RCAN1是一种多功能蛋白,参与神经退行性变、炎症和细胞凋亡[23-25]。在心血管疾病中,RCAN1呈低表达,可作为心血管疾病治疗的潜在靶点[26]。在肾脏疾病中,RCAN1表达水平降低,上调其表达可降低活化T细胞核因子转录活性,稳定肌动蛋白细胞骨架组织,减轻阿霉素诱导的足细胞损伤[9]。此外,RCAN1是炎症反应的重要调节因子[27]。升高的RCAN1可抑制氧糖剥夺诱导的星形胶质细胞中NF-κB的活化和核转移,减轻炎性细胞因子TNF-α、IL-1β、IL-6的释放,而RCAN1沉默则具有相反的作用[28]。本研究显示,在HG处理的MPC5细胞中,RCAN1水平降低,上调其表达可抑制细胞凋亡及炎性细胞因子表达,提示上调RCAN1表达可抑制炎症反应和细胞凋亡,对HG诱导的足细胞损伤具有保护作用。

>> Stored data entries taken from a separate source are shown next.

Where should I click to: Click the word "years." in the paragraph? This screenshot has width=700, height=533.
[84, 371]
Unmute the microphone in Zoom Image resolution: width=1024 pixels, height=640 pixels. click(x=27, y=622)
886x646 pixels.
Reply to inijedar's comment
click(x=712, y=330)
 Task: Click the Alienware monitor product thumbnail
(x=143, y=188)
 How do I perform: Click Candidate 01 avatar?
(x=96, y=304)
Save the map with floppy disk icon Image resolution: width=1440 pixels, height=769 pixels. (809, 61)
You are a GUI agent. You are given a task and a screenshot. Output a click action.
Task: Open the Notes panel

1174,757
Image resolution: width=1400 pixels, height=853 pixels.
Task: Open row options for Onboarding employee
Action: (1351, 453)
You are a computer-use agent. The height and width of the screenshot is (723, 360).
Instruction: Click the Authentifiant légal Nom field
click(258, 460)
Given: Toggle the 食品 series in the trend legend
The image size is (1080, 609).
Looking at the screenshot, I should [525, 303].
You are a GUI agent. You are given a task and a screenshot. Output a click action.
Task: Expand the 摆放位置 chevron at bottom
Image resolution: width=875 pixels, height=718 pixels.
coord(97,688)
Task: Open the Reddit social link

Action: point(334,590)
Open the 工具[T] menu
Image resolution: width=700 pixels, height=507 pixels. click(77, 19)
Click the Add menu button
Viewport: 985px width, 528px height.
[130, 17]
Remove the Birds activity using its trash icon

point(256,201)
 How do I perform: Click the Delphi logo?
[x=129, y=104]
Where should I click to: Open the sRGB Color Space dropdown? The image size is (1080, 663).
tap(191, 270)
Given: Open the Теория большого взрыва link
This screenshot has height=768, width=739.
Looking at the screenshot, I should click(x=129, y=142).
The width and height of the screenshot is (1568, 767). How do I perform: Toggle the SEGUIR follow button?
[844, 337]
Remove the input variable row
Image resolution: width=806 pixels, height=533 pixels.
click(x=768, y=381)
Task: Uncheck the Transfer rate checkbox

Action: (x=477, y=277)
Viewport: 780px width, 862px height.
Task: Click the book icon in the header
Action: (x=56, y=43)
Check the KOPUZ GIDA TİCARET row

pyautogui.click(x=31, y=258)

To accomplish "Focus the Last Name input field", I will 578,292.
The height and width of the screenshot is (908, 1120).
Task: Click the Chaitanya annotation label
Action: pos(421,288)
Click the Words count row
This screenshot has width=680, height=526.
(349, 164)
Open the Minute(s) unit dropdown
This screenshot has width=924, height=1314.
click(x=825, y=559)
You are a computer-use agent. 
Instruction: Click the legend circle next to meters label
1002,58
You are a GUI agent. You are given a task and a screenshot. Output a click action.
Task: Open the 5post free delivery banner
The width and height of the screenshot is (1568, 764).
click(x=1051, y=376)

miRNA是基因表达的重要转录后调节剂,能特异性结合下游靶基因mRNA的3’UTR,抑制靶基因翻译、表达[29-31]。本研究通过生物信息学预测发现miR-494-3p与RCAN1序列存在互补的结合位点,双荧光素酶实验结果证实miR-494-3p可靶向结合RCAN1,并负向调控RCAN1表达,由此推测miR-494-3p/RCAN1在足细胞损伤中可能发挥重要调控作用。为了验证此推测,本研究在沉默miR-494-3p的基础上,采用小分子干扰技术下调RCAN1表达。结果发现,RCAN1表达的下调可减弱沉默miR-494-3p对HG诱导的MPC5细胞凋亡、炎性细胞因子表达的抑制作用。提示miR-494-3p靶向调控RCAN1促进HG诱导的MPC5细胞损伤。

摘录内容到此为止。